In the present study, multivariate analysis showed that age over 45 years, distant and/or thyroid bed disease, small- or large-volume tumor burden and 18FDG-positive disease were independent risk factors for indeterminate or incomplete response at last follow-up visit. In contrast, ATA risk stratification and aggressive pathological subtypes did not emerge from multivariate analysis, possibly because of the number of patients, the number of variables tested and confounding variables. However, the disease-specific and progression-free survival curves confirmed the high prognostic value of the ATA risk-stratification. In practice, data supports that LR patients have a better outcome than the IR and HR groups not only because PD is uncommon in those patients, but also because the excellent response rate is higher in very small-volume than in small- or large-volume lesions. We suggest that tumor burden using this three-class discrimination could be implemented in the assessment of patients with structural incomplete response to help refining the risk prediction. This variable could also be incorporated with the other risk predictors such as RAI or 18FDG uptake, molecular profile, tumor histology, degree of cell differentiation, and Tg level and tumor volume doubling time, to further improve risk estimates.

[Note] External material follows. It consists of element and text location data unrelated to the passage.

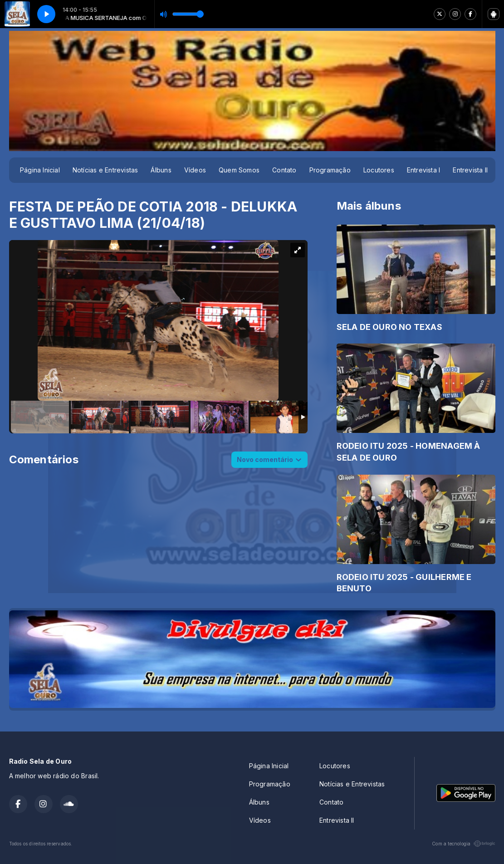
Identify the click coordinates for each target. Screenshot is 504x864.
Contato (284, 170)
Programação (330, 170)
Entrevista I (424, 170)
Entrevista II (470, 170)
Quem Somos (239, 170)
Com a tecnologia (463, 844)
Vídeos (195, 170)
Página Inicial (40, 170)
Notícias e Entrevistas (105, 170)
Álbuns (161, 170)
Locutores (379, 170)
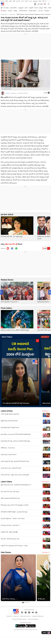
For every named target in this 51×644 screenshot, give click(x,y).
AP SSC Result (23, 10)
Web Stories (6, 552)
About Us (16, 616)
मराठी (14, 1)
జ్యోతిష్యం (16, 10)
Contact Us (10, 616)
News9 (2, 1)
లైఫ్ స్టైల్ (41, 8)
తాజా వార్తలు (6, 8)
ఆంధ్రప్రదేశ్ (31, 8)
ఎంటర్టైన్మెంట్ (21, 8)
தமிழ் (30, 1)
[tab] (23, 602)
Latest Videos (6, 482)
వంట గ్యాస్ (40, 10)
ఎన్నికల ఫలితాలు (14, 8)
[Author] (2, 93)
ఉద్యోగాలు (5, 10)
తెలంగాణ (36, 8)
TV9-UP (44, 1)
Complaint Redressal (38, 616)
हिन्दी (7, 1)
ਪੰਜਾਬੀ (26, 1)
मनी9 (40, 1)
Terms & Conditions (33, 619)
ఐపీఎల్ (26, 8)
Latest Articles (6, 411)
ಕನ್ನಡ (10, 1)
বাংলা (22, 1)
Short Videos (7, 337)
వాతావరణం (47, 10)
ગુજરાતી (18, 1)
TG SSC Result (32, 10)
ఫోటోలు (46, 8)
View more (45, 337)
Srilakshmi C (8, 93)
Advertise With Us (25, 616)
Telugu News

Although retrospective, the present study presents several strengths including the large cohort of consecutive patients and the significant follow-up. Patients diagnosed between 2006 and 2016 were uniformly evaluated using modern imaging studies, including post-RAI scintigraphy with neck and thorax SPECT/CT [16] and 18FDG PET/CT with a dedicated head-and-neck acquisition [17, 18]. Tumor burden was assessed combining functional and anatomic imaging, as adapted from previous papers of our group [9, 19]. One can argue that it would have been even more pertinent to assess tumor burden with quantitative values rather than with a three-class discrimination (i.e., very small-, small- and large-volume). Actually, a quantitative volumetric assessment is not feasible because of the RAI-avid nodal or metastatic lesions without structural correlate. Also, a quantitative assessment based on RAI or 18FDG uptake is not possible either, because of RAI-refractory or non-hypermetabolic lesions. Nevertheless, we believe that our definition is simple to use in routine practice and easily reproducible.

Conclusions

The tumor burden of PD correlates with the postoperative ATA risk-stratification, affects the response to initial therapy and is an independent predictor of residual disease after a mean 7-yr follow-up. This variable might be taken into account in addition to the postoperative ATA risk-stratification to refine outcome prognostication after initial treatment.